Pull out each line of the records that contains the string "text". Treat uppercase and lowercase as different.

### EXERCISE MATERIALS:
<<<<

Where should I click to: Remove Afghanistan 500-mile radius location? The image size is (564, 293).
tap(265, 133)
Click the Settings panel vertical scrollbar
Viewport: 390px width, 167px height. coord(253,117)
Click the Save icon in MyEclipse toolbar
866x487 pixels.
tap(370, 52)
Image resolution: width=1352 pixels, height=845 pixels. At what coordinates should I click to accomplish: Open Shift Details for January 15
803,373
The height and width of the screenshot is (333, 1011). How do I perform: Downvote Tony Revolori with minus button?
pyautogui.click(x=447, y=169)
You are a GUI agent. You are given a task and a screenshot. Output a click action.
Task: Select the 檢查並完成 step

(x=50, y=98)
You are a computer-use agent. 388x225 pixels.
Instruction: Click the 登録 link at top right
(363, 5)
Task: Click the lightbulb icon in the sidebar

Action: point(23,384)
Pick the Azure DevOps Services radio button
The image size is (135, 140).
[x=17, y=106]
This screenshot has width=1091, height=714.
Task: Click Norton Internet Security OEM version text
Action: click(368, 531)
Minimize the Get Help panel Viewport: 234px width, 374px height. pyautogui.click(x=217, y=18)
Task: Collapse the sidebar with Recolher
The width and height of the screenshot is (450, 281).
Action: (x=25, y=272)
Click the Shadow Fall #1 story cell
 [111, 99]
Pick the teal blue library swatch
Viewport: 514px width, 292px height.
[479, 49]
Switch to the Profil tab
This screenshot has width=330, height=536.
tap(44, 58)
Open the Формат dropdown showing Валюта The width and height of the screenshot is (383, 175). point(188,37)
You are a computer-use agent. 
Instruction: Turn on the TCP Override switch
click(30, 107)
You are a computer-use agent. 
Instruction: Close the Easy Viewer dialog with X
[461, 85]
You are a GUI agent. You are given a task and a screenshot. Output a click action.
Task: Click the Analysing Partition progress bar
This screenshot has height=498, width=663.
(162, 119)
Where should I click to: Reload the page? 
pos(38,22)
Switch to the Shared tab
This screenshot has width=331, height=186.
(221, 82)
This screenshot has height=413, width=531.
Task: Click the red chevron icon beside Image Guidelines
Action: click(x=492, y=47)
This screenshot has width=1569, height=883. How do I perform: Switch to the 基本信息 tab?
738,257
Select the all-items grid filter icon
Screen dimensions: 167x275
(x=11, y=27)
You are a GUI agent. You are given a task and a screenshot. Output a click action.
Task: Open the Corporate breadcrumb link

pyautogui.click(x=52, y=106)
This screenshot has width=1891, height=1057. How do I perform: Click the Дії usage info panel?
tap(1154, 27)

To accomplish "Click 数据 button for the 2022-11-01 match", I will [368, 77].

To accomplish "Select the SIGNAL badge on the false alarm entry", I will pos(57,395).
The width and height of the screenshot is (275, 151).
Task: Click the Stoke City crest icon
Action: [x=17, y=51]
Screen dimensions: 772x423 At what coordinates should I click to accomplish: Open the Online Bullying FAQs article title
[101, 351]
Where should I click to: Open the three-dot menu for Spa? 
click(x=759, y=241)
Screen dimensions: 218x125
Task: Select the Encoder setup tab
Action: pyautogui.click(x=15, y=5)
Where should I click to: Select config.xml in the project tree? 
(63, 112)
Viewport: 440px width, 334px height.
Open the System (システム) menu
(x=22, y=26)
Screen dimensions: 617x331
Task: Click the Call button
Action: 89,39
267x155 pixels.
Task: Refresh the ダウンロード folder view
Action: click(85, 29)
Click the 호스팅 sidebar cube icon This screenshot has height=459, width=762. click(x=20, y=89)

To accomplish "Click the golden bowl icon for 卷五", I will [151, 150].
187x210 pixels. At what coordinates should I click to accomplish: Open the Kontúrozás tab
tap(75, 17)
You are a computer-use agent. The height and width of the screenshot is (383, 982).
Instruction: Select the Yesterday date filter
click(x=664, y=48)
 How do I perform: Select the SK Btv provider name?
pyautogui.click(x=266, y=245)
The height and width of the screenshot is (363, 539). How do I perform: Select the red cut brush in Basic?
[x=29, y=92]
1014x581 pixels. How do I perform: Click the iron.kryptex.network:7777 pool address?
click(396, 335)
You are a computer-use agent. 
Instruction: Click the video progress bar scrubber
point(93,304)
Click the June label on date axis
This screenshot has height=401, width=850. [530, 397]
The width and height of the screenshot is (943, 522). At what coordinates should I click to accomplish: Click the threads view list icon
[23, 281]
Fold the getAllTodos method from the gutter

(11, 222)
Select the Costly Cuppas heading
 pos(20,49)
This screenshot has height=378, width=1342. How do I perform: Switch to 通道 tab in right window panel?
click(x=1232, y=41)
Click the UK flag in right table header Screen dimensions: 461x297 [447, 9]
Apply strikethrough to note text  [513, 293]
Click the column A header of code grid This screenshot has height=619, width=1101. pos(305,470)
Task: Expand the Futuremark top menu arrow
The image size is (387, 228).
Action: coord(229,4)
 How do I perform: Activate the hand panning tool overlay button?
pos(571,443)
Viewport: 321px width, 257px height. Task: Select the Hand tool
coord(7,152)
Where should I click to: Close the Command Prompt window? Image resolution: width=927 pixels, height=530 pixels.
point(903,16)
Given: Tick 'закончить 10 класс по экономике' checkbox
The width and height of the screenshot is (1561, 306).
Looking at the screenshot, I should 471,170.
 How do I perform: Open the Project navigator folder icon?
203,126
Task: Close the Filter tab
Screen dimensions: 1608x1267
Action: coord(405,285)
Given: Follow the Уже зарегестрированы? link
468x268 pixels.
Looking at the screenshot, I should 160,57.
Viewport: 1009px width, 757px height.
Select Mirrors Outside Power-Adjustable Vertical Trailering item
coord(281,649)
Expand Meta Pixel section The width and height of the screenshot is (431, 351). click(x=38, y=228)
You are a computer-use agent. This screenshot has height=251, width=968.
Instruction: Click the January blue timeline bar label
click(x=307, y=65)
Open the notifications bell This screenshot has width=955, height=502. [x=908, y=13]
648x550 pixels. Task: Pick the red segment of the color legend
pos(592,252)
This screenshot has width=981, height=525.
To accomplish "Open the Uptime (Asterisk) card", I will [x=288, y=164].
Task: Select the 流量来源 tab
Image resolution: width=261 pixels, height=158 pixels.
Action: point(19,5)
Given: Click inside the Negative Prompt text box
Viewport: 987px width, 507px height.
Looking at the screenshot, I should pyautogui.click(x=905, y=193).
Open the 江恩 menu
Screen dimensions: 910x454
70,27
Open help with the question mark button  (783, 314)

>>>>

### SOLUTION TO THIS EXERCISE:
Task: Click Norton Internet Security OEM version text
Apply strikethrough to note text  [513, 293]
Given: Click inside the Negative Prompt text box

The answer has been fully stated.